Monday, September 30, 2013

What Lurks after dark in abilene?

I have stated to many times that I believe Abilene has a history that outlives itself.  Many people tell stories about the Grace and Pine St. shootout.. I wonder if there is really a history that replays itself !! I loved listening to ghost stories as a kid and I was always the curious one out of the group.. As a kid my dad used to tell me " there is no such thing as ghosts."  After a few experiences I was pretty sure.. After I grew up I became more and more a skeptic... Things just didn't spook me anymore and I was able to sit there and laugh at people swearing up and down somewhere was haunted.. I did all the usual silly little haunts ad stuff while I was a teenager in Dallas.. Now that I moved out here it is no joke that even my own apartment has its guests.. I have sworn up and down that there is no such thing as ghosts until I moved into this place. So what really lurks after dark here .. So this October I have decided to go to the Ghost tours in Buffalo Gap and Haunted Abilene!!  I am going to find a way to find the truth.. maybe prove them all wrong with a picture of something unexplained!! Hey you never know!!!
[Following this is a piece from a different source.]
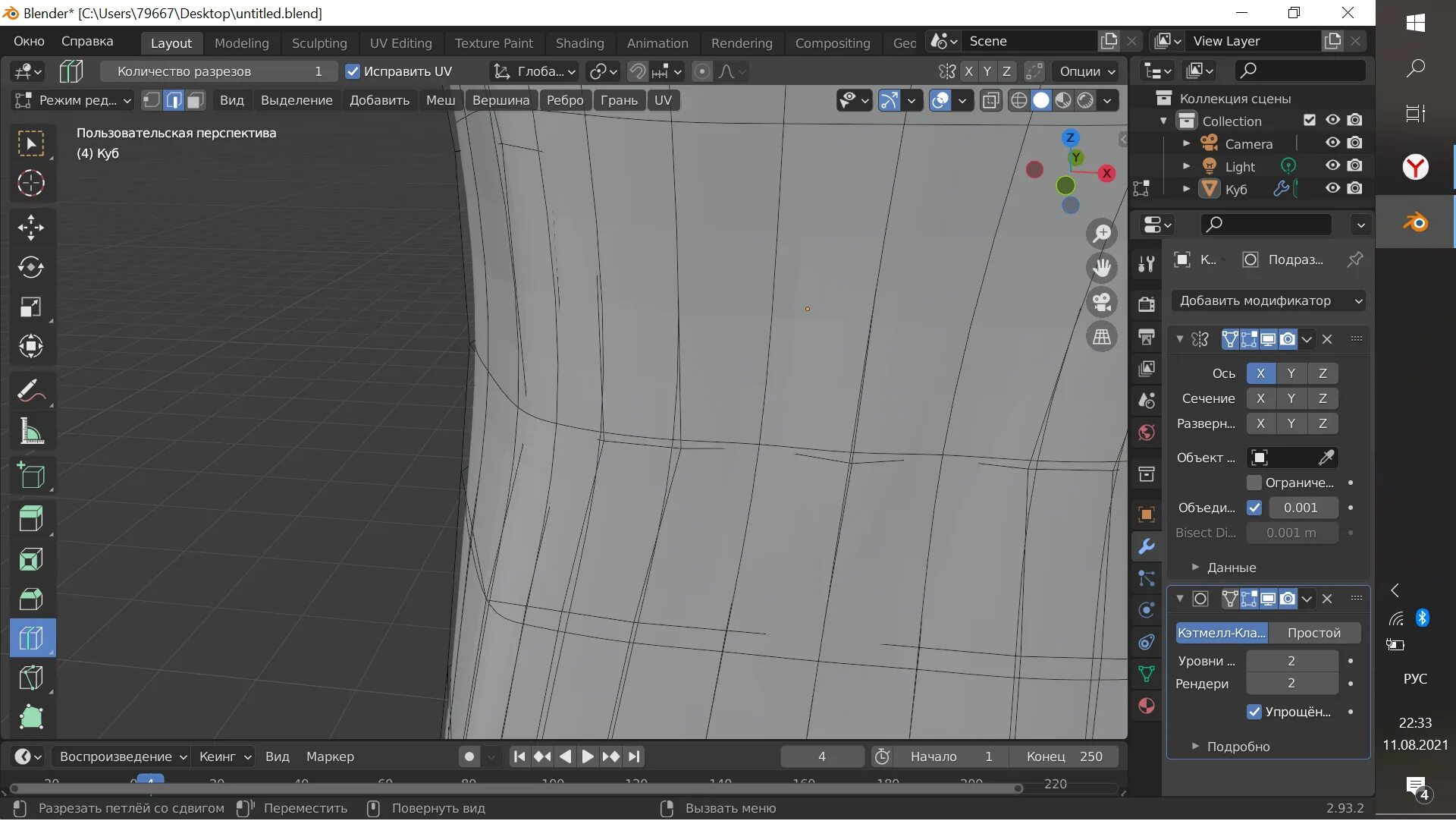
Task: Select the Measure tool
Action: 30,432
Saturday, September 28, 2013

Fall Season, Sick kids, school & Moving

I have been off the computer a lot because between packing, sick kids on here watching movies, and getting some sleep. I have loathed the idea of moving and the fact if I don't get help it will be me alone moving boxes and furniture down the steep and otherwise dangerous traps of death I call stairs.  I have been in the haze of 6 am wake ups and cleaning up after three very healthy ( minus the cold and tummy flu) kids. Honestly I love this time of year, to me it is a kind of death of the year.. I mean are we really 94 days away from New Years?  I think of it as if it started crappy it might as well end with a bang.. Mine is going to end with brown boxes and new neighbors!!! I am honestly scared to death about moving again. What kind of neighborhood will I live in and what will it be like at night? Will I be able to sip coffee in the mornings and listen to the endless chirping of birds and look at snow out my window? 

Kalli is doing so well in school so far and they have an attitude scale ( or "behavior scale") where they can give them a 5 for being good or a 0 where you will get to meet the lady they call the principal.  I have had my ups and downs with it all including the bus incident and the issues with her sitting down in the bus.. I think I would rather take her to school and watch her go into the room. She has gotten so far in spelling and honestly I think I love her teacher!! I hope that they will approve my transfer for her and we wont have to change schools.

The boys are trying to help me pack... well i guess pack and unpack... Kason has had his usual two steps ahead and two steps back health issues with foods and allergens..  It has been a roller coster ride with him the last few months but with him geting the hang of asking, I think we will be just fine.. I have kept all the allergens out and brought in tons of safe foods since his office visit.. Kaleb is Kaleb... He throws fits and then becomes cuddly and then the world is fine again... He has grown so much and can say over 50 words.. My favorite is " you Baby!!"

Well time for me to go , Coffee is getting cold!!


Tuesday, September 17, 2013

My daughter is bound to make me go grey!!!

Yesterday my daughter decided her mommy needs a new hair color (grey) . I usually always step down the steps and stand outside waiting for Her to come home from the bus stop.. Well she decided not to get off the bus and put her mother through the scariest 30 minutes of my life ( well minus the day she decided to hide under the table)... I had called the police and had them looking for her and was on and off the phone with the school and the bus barn.. Finally after 4 squad cars and 4 officers and being soaked by the rain she was brought back home by the bus.. My hubs met me across the street and was able to find me and take me back home.. As soon as I got home I asked her why she would do that, but soon after reminded her how much I love her!!  After a few hours she was in bed and sleeping .. Dinner done and homework finished.... She was safe in her own bed and she was safe at home with me.. I kept thinking last night of the many times she has scared me to death and how it seems to be a thing for her to scare me.. I have found a few grey hairs since those few times.. I realize that she has something in her that just reminds me of myself. I cannot imagine the grief I put my mom and dad through with my bought at 16 and then 18.. I was such a trouble child after 15.. I sure hope she doesn't choose to do the same thing to her father and I ... I called my my mom and told her sorry many times before... But last night I prayed that Kalli would never have to deal with the same scares when she had kids, but chuckled knowing that every child loves to do that moment where they decide to give mommy and daddy the biggest scare.. I know one day she will call me and say "mom I need to talk, my son/ daughter gave me the biggest scare ever" and ill tell her all about her...

Today she smiled  and her little brown eyes sparkled and I forgot all the worry... Will she turn me grey.. maybe....

Until then .. grow little girl and try to let mommy have her blonde hair a little longer!!